CVE-2025-39711 is a vulnerability discovered in the Linux kernel's media subsystem, specifically in the Intel Virtual Sensor Camera (IVSC) driver. The vulnerability was disclosed on September 5, 2025, affecting the ACE and CSI drivers which were missing mei_cldev_disable() calls in their remove() functions (NVD).

The vulnerability stems from a missing mei_cldev_disable() call in both the ACE and CSI driver remove() functions. This causes the mei_cl client to remain part of the mei_device->file_list list even after its memory is freed by mei_cl_bus_dev_release() calling kfree(cldev->cl). The issue manifests as a use-after-free condition when mei_vsc_remove() executes mei_stop(), which first removes all mei bus devices by calling mei_ace_remove() and mei_csi_remove(), followed by mei_cl_bus_dev_release(), and then calls mei_cl_all_disconnect() which attempts to access the already freed cldev->cl (NVD).

The vulnerability leads to a use-after-free condition that can cause system crashes during shutdown.
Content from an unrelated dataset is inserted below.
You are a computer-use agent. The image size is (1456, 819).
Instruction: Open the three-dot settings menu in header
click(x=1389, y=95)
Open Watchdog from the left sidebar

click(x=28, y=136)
This was confirmed through KASAN (Kernel Address Sanitizer) reports showing memory access violations. The issue specifically occurs when the system is shutting down due to the platform_device_unregister(tp->pdev) call in vsc_tp_shutdown() (NVD).

The fix involves adding the missing mei_cldev_disable() calls to ensure that the mei_cl is properly removed from mei_device->file_list before it is freed. This prevents the use-after-free condition from occurring (NVD).